Saatnya Persib Bandung Juara?
Pesepak bola Persebaya Surabaya, Alfin Tuasalamony (tiga kiri) dihadang pesepak bola Persib Bandung, Vladimir Vujovic …
Oleh: Yoga Cholandha
Sudah genap dua dasawarsa sejak Sang Pangeran Biru terakhir
kali merasakan nikmatnya menjadi juara Liga Indonesia. Untuk klub
sebesar Persib Bandung, penantian tersebut sebetulnya sudah terlalu lama
dan agak sulit ditolerir. Pelbagai upaya telah dikerahkan, termasuk
dengan mendatangkan pemain-pemain kelas satu Indonesia serta
pemain-pemain asing berkualitas, namun keberuntungan seperti tak kunjung
berpihak pada klub yang berdiri tahun 1933.

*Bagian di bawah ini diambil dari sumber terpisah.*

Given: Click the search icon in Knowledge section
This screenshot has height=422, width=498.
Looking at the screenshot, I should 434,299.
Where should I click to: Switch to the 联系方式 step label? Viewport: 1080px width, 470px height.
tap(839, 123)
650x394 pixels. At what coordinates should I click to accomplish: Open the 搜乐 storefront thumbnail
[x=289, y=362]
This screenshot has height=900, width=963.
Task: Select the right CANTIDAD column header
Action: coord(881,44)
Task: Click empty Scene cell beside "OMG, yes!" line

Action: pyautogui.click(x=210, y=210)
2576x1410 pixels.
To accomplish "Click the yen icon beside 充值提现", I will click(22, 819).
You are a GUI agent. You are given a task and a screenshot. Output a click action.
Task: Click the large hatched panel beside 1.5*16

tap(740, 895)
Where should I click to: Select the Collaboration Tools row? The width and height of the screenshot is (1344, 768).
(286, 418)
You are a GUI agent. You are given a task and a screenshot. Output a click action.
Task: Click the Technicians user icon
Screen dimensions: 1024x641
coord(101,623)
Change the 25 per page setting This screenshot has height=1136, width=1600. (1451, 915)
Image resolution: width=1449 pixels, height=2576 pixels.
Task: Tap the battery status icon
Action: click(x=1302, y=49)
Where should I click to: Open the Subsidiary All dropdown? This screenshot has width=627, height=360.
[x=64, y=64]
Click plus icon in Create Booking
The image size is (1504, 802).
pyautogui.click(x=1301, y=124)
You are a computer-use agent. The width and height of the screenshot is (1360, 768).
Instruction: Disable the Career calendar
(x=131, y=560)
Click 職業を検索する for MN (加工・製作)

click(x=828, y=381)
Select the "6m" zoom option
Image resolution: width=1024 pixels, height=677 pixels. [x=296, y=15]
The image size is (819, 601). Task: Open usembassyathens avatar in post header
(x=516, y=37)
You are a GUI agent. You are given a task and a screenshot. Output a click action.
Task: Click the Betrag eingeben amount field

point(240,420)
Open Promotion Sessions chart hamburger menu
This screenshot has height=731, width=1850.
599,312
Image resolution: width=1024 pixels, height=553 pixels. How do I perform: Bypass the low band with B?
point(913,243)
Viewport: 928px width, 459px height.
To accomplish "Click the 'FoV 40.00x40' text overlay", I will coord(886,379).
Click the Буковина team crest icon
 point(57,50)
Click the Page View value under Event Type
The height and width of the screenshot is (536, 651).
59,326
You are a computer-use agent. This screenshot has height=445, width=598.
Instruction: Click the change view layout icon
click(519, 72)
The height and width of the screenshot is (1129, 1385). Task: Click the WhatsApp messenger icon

Musim ini, kesempatan tersebut terbuka lebar. Persib Bandung
kini sudah memijak empat besar Liga Super Indonesia setelah mampu keluar
menjadi juara Grup L pada 8 besar. Persib memuncaki grup dengan poin 13
poin setelah mampu memenangi dua laga kontra Mitra Kukar, satu laga
kontra Persebaya 2010, dan satu laga kontra tetangga mereka, Pelita
Bandung Raya. Persib hanya dua kali kehilangan angka, yakni ketika
ditahan imbang Persebaya 2010 serta kalah dari Pelita Bandung Raya pada pertandingan terakhir yang sudah tak menentukan lagi bagi mereka.
Pada partai semifinal nanti, Persib akan berhadapan dengan Arema Cronus yang menjadi runner-up
Grup K. Partai ini sudah dapat dipastikan akan berjalan alot mengingat
kekuatan kedua tim di atas kertas sangat berimbang. Meski begitu, jika
kita menilik hasil pertandingan wilayah Barat, Persib boleh lebih
diunggulkan, karena mereka unggul secara head-to-head atas Arema.
Pada pertandingan pertama di Stadion Si Jalak Harupat, Persib
berhasil menaklukkan Arema dengan skor 3-2. Ketika itu, tiga gol dari
Supardi, Firman Utina, dan Makan Konate berhasil membalikkan keunggulan
0-2 Arema pada babak pertama menjadi 3-2. Sementara itu, pada laga kedua
di Stadion Kanjuruhan, Persib harus puas berbagi angka dengan tim tuan
rumah. Ketika itu, dua gol Gustavo Lopez membuat keunggulan dua gol
Persib yang kesemuanya dicetak Ferdinand Sinaga menjadi tak berarti.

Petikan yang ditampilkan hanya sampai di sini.